▸ **Dataset entries**
════════════════

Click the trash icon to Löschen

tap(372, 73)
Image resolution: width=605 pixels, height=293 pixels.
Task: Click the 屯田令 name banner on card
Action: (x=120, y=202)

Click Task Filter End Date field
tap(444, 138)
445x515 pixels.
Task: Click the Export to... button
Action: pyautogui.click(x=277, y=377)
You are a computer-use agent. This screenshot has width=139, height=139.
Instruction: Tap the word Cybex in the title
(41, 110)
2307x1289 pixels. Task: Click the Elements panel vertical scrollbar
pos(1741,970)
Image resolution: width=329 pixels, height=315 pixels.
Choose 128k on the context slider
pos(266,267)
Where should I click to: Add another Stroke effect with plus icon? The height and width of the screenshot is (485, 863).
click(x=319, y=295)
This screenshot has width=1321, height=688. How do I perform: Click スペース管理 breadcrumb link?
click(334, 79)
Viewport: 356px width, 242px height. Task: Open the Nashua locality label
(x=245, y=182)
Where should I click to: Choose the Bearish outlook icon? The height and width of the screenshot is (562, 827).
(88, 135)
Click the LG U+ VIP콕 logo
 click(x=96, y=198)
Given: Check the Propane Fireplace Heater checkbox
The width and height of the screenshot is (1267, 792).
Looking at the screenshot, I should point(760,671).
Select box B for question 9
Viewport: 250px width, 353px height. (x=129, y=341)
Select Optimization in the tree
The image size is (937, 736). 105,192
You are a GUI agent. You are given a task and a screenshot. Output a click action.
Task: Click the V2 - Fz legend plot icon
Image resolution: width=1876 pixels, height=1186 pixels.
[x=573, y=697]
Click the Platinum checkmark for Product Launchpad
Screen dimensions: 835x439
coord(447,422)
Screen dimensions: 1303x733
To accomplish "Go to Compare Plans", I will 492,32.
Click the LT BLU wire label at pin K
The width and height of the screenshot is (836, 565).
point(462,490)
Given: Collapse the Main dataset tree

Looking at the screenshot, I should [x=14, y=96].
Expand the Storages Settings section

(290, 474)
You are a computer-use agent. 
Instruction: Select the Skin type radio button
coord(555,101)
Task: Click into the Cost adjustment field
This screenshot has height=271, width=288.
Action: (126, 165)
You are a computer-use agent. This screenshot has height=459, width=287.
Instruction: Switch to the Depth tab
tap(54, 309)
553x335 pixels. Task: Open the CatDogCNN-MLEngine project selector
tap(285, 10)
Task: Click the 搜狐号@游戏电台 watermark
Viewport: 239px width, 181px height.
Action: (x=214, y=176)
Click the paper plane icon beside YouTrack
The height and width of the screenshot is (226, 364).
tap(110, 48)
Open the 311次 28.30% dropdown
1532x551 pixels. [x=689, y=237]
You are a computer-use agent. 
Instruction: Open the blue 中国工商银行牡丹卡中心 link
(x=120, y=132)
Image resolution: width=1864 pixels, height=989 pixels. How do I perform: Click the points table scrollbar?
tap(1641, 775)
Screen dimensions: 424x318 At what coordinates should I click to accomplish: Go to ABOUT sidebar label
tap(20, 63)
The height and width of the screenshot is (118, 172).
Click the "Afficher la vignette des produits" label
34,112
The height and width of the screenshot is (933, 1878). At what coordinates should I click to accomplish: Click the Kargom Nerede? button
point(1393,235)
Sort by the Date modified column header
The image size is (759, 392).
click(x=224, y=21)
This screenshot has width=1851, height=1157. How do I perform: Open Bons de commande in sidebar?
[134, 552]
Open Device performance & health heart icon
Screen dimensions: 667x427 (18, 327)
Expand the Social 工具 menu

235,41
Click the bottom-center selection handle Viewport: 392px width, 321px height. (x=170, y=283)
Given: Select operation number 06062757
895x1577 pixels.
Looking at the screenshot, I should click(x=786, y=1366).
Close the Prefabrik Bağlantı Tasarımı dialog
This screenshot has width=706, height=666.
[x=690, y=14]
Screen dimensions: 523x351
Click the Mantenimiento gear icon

════════════════

▸ **Short problem**
Rewrite the entries from the line containing "has height=459, width=287." through the line containing "tap(285, 10)", both included, as a two-column CSV with the headers instruction and action. Give each entry one row, with its text and its answer each in a single quoted field and line breaks replaced by spaces.

▸ **Final answer**
instruction,action
"You are a computer-use agent. This screenshot has height=459, width=287. Instruction: Switch to the Depth tab","tap(54, 309)"
"553x335 pixels. Task: Open the CatDogCNN-MLEngine project selector","tap(285, 10)"